I vantaggi della diffusione degli impianti geotermici  rispetto ad un impianto tradizionale ad olio combustibile o a metano sono di carattere sociale ed economico:

  • impatto zero sull’ambiente
  • sicurezza (niente gas metano o gpl)
  • integrazione architettonica (l’impianto è invisibile)
  • non è prevista manutenzione (un impianto geotermico dura più di 100 anni)
  • è possibile generare riscaldamento e raffreddamento con lo stesso impianto
  • riduce l'importazione di petrolio o gas nel nostro paese
  • migliora la qualità dell'aria e con riducendo l'inquinamento ai CO2
  • alta incentivazione che cresce del 30% in abbinamento con il fotovoltaico
  • detrazione fiscale del 55% per la riqualificazione energetica
  • l’investimento è recuperabile in 6/8 anni con un risparmio annuo che ammonta a circa 1500-2000 euro rispetto al sistema tradizionale

 Dal punto di vista energetico va sottolineato che l’energia geotermica è rinnovabile ma, diversamente da altre forme di energia rinnovabile, come solare ed eolico, le risorse geotermiche sono forme più versatili, indipendenti dalle stagioni e dalle condizioni climatiche e metereologiche e costituiscono una sorgente energetica continua. I sistemi geotermici superano il confronto con le altre tecnologie: hanno un impatto ambientale migliore perfino delle tecnologie termosolari in quanto non si presenta nemmeno il problema dell’impatto visivo dato dai pannelli solari installati sopra i tetti o nei campi. Dal punto di vista economico l’installazione di un impianto geotermico è sicuramente più dispendiosa di un pannello fotovoltaico in riferimento all’investimento iniziale, ma costituisce anche un investimento che viene presto ammortizzato.

Il solare termico

L'elemento principale di un impianto solare termico è il caratterizzato dal collettore ; esso viene esposto alla luce solare e normalmente installato sulle falde del tetto.   Il collettore a sua volta è composto dall' assorbitore, che ha la funzione di assorbire la radiazione solare incidente e di trasformarla in calore; il calore sviluppato nell' assorbitore, viene trasferito ad un liquido vettore che fluisce in appositi tubi di rame posti a contatto con lo stesso. 

L'altro elemento fondamentale di un impianto solare termico è rappresentato dall'accumulatore; esso è rappresentabile come un grosso serbatoio di acqua coibentato che ha lo scopo di immagazzinare il calore ceduto dai collettori.

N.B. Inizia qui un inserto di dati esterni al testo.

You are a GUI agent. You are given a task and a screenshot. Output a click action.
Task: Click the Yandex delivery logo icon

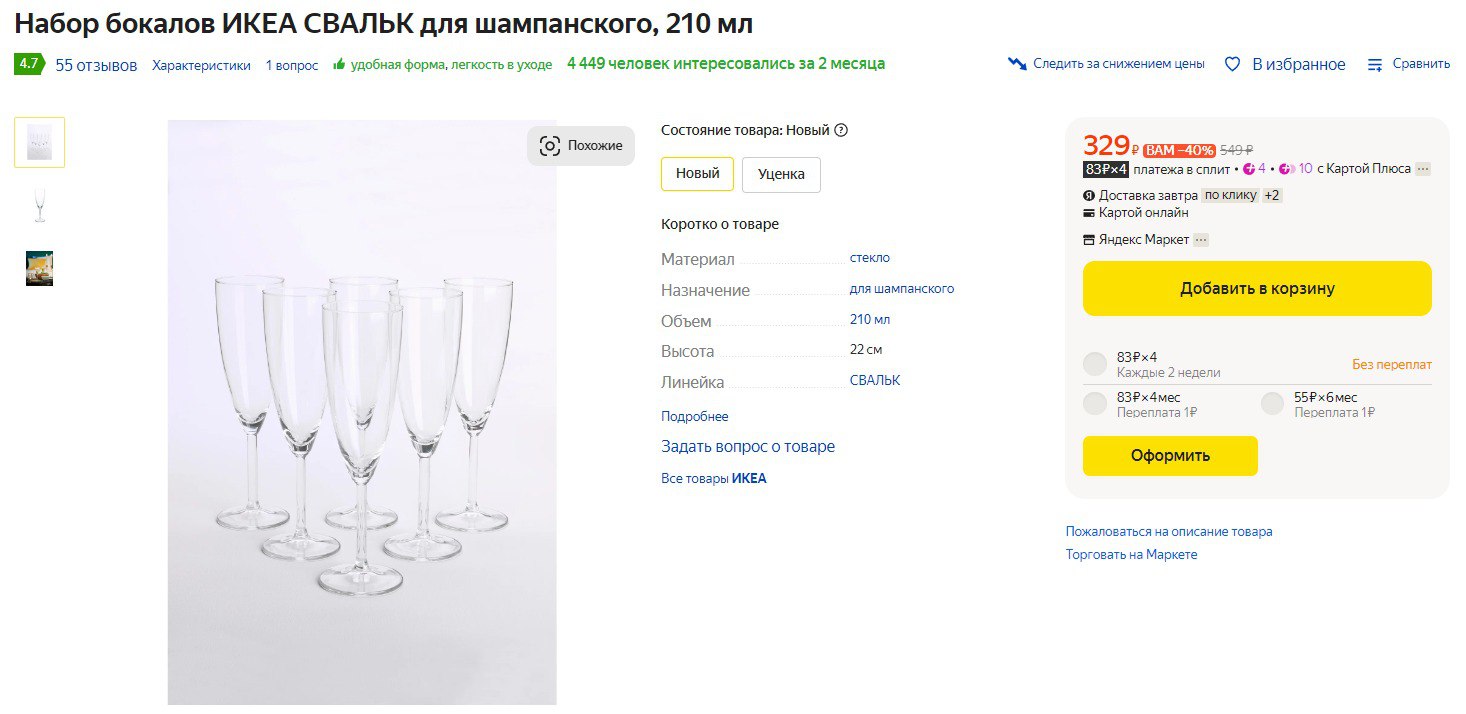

Il fluido vettore garantisce il trasferimento del calore dai collettori all'accumulo, tramite una pompa detta 'circolatore' che parte automaticamente quando la temperatura dei collettori supera di un valore prefissato, quella dell'accumulo e si ferma quando la differenza di temperatura non è più sufficiente a garantire il trasferimento stesso di calore.

Tutti gli impianti, in via generale, possono  essere classificati come a ''vaso chiuso e a ''vaso aperto''.

Nei primi il fluido vettore è mantenuto ad una lieve pressione (circa 1 - 2 atm) ed è composto da una miscela di acqua ed antigelo in modo che non geli durante i periodi notturni invernali creando rotture nei collettori.

Nei secondi, apparsi più recentemente sul mercato, il fluido vettore, composto da semplice acqua,  non è in pressione e viene fatto circolare all'interno dei collettori solamente durante la fase del trasferimento di calore... quando non ci sono più queste condizioni  le pompe di circolazione fermandosi, determinano lo svuotamento dei collettori e di tutto il circuito del fluido vettore.